ES Loyalty uses queries to identify accounts approaching the expiry threshold. It then checks whether the account is flagged for exemption under specific conditions — for example, whether the account is linked to a partner — and exempts qualifying accounts from account and point expiry.
This feature currently applies to Last Activity Date (LAD) expiry only, not to First-In, First-Out (FIFO) expiry.
Currency expiry logic (FIFO)
This feature supports configurable business rules to manage the expiration of points based on first-in, first-out (FIFO) logic.
With FIFO expiry, the system redeems or expires the oldest rewards first, then the next oldest, and so on. This prevents the system from redeeming the newest points while expiring the oldest, and also allows partial expiry rather than expiring the entire balance. Note: today, ESI expires the entire account balance, and redemption is not linked to individual transactions.
Annual point expiry
Points earned in a preceding year can be expired once annually.
Previously, the system could expire a member's accumulated points on a monthly basis.

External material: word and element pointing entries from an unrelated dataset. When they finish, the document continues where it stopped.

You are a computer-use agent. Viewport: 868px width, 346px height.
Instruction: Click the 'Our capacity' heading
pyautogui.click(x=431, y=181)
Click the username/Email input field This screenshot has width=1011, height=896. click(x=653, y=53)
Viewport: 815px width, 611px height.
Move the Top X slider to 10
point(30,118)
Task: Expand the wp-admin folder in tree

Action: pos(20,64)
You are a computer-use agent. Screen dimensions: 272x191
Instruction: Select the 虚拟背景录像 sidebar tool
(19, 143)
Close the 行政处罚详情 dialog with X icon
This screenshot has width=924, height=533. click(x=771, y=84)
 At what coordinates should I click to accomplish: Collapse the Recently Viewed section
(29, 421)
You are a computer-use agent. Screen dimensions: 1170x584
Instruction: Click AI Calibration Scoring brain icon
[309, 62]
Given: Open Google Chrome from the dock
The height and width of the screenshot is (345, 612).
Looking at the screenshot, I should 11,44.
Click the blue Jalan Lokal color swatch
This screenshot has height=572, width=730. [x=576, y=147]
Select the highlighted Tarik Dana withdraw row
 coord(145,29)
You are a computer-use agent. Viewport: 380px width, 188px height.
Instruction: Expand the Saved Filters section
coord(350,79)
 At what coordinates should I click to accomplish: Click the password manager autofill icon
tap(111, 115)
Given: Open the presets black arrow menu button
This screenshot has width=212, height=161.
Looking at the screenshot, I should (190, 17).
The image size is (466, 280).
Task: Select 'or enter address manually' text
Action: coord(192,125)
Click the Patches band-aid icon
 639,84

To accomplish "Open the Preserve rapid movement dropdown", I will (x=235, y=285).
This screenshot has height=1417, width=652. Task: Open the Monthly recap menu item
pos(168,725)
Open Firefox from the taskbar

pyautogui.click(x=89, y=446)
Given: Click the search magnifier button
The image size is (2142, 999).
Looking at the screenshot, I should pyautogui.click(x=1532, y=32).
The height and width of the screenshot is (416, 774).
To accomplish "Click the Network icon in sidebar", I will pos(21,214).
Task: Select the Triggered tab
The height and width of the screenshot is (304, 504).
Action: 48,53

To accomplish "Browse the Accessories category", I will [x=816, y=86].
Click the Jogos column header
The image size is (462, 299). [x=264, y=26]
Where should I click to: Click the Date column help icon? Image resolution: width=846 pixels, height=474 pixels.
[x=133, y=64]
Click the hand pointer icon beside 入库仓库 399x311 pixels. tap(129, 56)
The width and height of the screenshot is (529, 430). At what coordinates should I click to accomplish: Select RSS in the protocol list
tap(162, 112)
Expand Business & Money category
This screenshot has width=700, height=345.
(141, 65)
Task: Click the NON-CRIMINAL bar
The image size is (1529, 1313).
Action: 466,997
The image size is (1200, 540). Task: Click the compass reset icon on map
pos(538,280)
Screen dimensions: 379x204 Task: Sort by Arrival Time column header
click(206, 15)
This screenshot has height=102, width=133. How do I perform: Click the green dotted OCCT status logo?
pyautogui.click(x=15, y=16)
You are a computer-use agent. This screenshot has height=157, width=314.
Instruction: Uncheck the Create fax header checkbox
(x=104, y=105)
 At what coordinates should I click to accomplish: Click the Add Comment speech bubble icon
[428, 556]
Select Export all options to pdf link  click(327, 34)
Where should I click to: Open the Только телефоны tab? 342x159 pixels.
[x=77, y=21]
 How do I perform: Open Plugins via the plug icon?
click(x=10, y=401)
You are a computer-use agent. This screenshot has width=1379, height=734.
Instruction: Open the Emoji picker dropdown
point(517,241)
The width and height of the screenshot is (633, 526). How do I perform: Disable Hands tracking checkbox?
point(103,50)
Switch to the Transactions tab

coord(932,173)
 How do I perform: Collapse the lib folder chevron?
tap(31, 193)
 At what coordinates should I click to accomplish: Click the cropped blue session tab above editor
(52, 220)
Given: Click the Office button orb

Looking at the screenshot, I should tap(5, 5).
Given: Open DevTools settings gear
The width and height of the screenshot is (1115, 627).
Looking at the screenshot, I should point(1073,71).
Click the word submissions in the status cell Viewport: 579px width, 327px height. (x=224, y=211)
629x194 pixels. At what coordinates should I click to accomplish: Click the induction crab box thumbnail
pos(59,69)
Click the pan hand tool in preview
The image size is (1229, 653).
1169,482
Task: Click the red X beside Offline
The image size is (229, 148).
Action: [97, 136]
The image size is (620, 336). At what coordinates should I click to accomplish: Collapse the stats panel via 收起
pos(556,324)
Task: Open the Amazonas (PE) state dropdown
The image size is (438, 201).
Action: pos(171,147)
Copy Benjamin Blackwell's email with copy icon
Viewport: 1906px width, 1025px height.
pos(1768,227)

This functionality has been expanded to allow annual expiry based on client preferences. For example, a client may choose to sweep all accumulated points from existing accounts on the first day of February each year. Members can redeem their points right up until the sweep date, after which reward point accumulation starts again from zero in the following year.
Point expiry prevents large point balances (and corresponding liabilities) from accumulating, and encourages customer engagement through the redemption process.
Delayed transactions
This feature processes transactions and calculates potential point earnings, but does not release those points until the transaction is confirmed — for example, due to payment or fulfillment delays.
Clients may need to process transactions that only become permanent after other processes complete. The delay applies to the reward given to the customer. Two types of delay are supported:
- Payment — The system logs the transaction against the customer account, but does not award points until all items in the order have been paid for.
- Fulfillment — The system logs the transaction against the customer account, but does not award points until all items in the order have been fulfilled. Depending on the client, this may be when the order is packaged for delivery, when it ships, or when it is delivered to the customer.